Local vs. Chain, which is better
October 26, 2017
Is local better?
Isn’t there just a different feel to walking into a locally owned, neighborhood burger place rather than strolling into one of the millions of McDonalds worldwide? There’s a sense of belonging and uniqueness to a one-of-a-kind business that is only run in Milton, Roswell or Alpharetta.
There are regular customers that frequent places like Cans, 850 Bar Pizza or Roswell Bicycles because of the family atmosphere that can’t be found at a chain franchise. The employees know the people of the area, and the customer service in these establishments is far better than that of any chain. Many Americans believe this to be true, as a survey conducted by the American Express Global Customer Service Barometer revealed that 81% percent of Americans believe that small businesses deliver better customer service than larger businesses do.
As it is (usually) their only location, small business owners put all their time and effort into putting out high-quality products, as opposed to chain companies who are just mass producing to make money in the quickest and fastest way possible. The ownership has the freedom to shape their business; however, they want as well since they have no higher bosses. Therefore, those places can adapt to their location’s personality, events, schools, and people. Consequently, there is a real sense of care for the surrounding area from places like Peach & the Porkchop, Milton’s, and many others because of the independence they have from other places, and the people, in turn, feel more attached to these businesses.

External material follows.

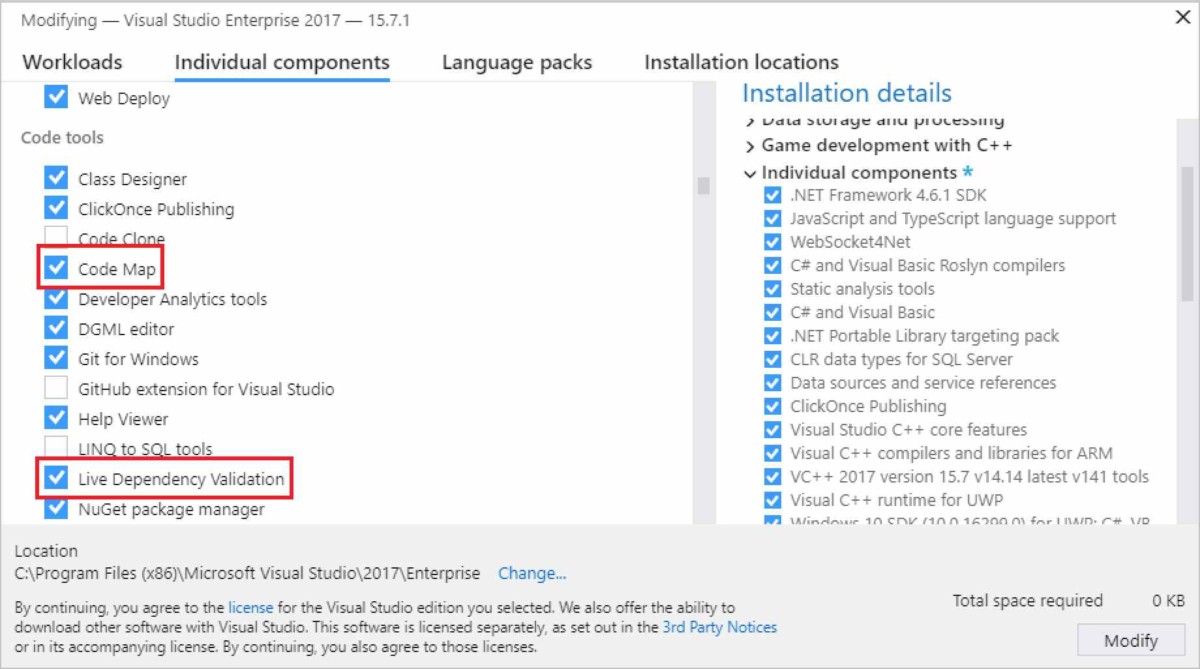Switch to the Workloads tab
1200x669 pixels.
[71, 62]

From an economical standpoint, local small businesses have also been proven to better their neighboring economies. Studies by economists at Yale and Bristol university have revealed that small businesses retain and create more jobs per sale than large-scale companies, while economists with the federal reserve bank of Atlanta found that counties with a higher percentage of employment in local businesses have stronger economies. Though it may be quicker or more convenient at times to choose a drive-thru, the feeling and experience of going to an establishment unique to Milton cannot be replicated.
Is chain better?
There’s no question that the restaurant industry is a big part of the United States and for Georgia in particular. In 2017, projected sales in Georgia’s restaurants were at $19.6 billion as recorded by the National Restaurant Organization (NRO). This growth can be predicted as an impact of chain restaurants spreading to new locations as many people seem to prefer them over local restaurants around them.
Chain restaurants are considered a more convenient and efficient way to get food due to the many service advantages. Chain restaurants often have take out, drive-thru and online ordering options, while local restaurants do not. In fact, according to the market research company, National Purchase Diary, purchases of take-out prepared foods have grown 30 percent since 2008.

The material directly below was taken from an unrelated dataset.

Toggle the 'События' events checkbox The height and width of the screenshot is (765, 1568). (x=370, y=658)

Many chain restaurants, such as Olive Garden, Arby’s and Mellow Mushroom have decided to provide online ordering services through companies, like Uber and GrubHub, as well as their delivery services. The NRO has recorded that four in five restaurant operators agree that restaurant technology helps increase sales and productivity.
For every local restaurant in Milton, there is a chain restaurant as its equivalent; for example, people tend to compare Cans Taqueria to Moe’s or Vintage Pizzeria to Pizza Hut. Although some locals may be closer to home, citizens of Milton still drive to chain restaurants because they provide a sense of familiarity for the customers.
Pentallect Incorporation, a food industry consulting firm, estimated that in 2016, sales of $210 billion went towards independent restaurants, while large chains had sales of $312 billion. The comfort of knowing the protocol, menu and prices of a certain restaurant no matter the location, supports the popularity difference between the two.
Group studying outside of school is very common among students in Milton. Mugs on Milton seems like an ideal area for getting together; however, students still drive out a bit to get to a Starbucks and it is predicted that this is due to the difference in closing times. Mugs on Milton is open from 7am-4/6pm while Starbucks is open from 5am-10/11pm
According to the Food Institute’s analysis of the United States Department of Agriculture’s food, millennials spend 44% of their food dollars – or $2,921 annually – on eating out, and although the authenticity of eating at a local restaurant in Milton is appealing, sometimes the conveniency of a drive-thru takes the cake.